Я всегда полагал, что бо́льшей идиллии между мужем и женой, чем в «Семейном счастье» у Переца не бывает. У нас дома отца с матерью тоже связывали любовь, преданность, гармония. Но все-таки иногда в папе «разыгрывался сочинитель», как мама говорила. («Сочинитель» — это потому, что нашу родню с папиной стороны называли «детьми сочинителей». Почему считалось, когда папа выходил из себя, что «сочинитель» в нем разыгрался, известно, наверно, одной маме.)
Однако такую супружескую идиллию, какую я наблюдал между Шац-Анинами, я до тех пор даже представить себе не мог. Я вместе с ними провел почти целый месяц в Дубултах, в писательском доме. Наблюдал, как она надевала ему шляпу: двумя пальцами убирала несколько волосков с его лба и летнюю панаму, которую он любил, сажала ему на голову щеголевато, слегка набекрень, потом расправляла поля, выравнивала ямочку… На прогулках всегда срывала для него полевой цветок, давала ему в руку. Он подносил маленький цветочек к ноздрям, вбирал в себя аромат, который ему наверняка казался в десять раз крепче и нежнее, чем другим людям, — слепое лицо его при этом выглядело сосредоточенным, отрешенным, устремленным в другие миры.

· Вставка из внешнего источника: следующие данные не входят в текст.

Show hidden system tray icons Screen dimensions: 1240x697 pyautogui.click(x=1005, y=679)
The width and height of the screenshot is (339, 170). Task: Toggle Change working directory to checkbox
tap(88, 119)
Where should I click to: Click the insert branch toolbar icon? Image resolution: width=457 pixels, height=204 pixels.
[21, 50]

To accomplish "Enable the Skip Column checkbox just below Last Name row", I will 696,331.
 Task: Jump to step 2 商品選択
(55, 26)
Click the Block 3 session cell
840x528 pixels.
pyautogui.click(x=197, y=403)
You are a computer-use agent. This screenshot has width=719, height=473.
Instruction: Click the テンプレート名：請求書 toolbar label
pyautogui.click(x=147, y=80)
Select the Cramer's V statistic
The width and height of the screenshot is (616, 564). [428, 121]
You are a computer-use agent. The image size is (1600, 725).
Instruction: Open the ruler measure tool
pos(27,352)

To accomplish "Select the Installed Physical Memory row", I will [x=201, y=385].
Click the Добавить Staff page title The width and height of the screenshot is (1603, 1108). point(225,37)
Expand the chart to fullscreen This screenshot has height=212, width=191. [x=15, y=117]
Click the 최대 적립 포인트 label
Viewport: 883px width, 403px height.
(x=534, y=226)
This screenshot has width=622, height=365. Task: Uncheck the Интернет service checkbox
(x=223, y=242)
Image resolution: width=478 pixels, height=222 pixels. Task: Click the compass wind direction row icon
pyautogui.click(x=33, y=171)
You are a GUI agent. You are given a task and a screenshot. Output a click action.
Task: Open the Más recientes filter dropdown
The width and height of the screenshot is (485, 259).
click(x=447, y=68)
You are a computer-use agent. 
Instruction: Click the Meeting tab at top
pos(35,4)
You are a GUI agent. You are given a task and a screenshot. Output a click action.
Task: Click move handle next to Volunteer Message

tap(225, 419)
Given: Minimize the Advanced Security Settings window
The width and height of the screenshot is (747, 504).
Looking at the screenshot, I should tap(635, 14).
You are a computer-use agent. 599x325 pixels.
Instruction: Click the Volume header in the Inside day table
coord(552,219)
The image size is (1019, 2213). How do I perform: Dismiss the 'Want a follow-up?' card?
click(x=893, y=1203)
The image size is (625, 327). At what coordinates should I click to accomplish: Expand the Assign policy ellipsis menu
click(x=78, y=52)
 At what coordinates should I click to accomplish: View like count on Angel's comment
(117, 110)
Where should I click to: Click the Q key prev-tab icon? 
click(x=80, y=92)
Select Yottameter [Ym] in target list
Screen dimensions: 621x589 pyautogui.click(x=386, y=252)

Они часто сидели на скамейке под деревом напротив моря. Он — опираясь на подушечку, которую она приносила из комнаты; она — читая ему вслух книжку — с живым интересом, с нажимами и с паузами там, где им надлежало быть.
Я смотрел и думал: беда придумана для людей, она может настигнуть каждого; но и в несчастье человек может испытать счастье.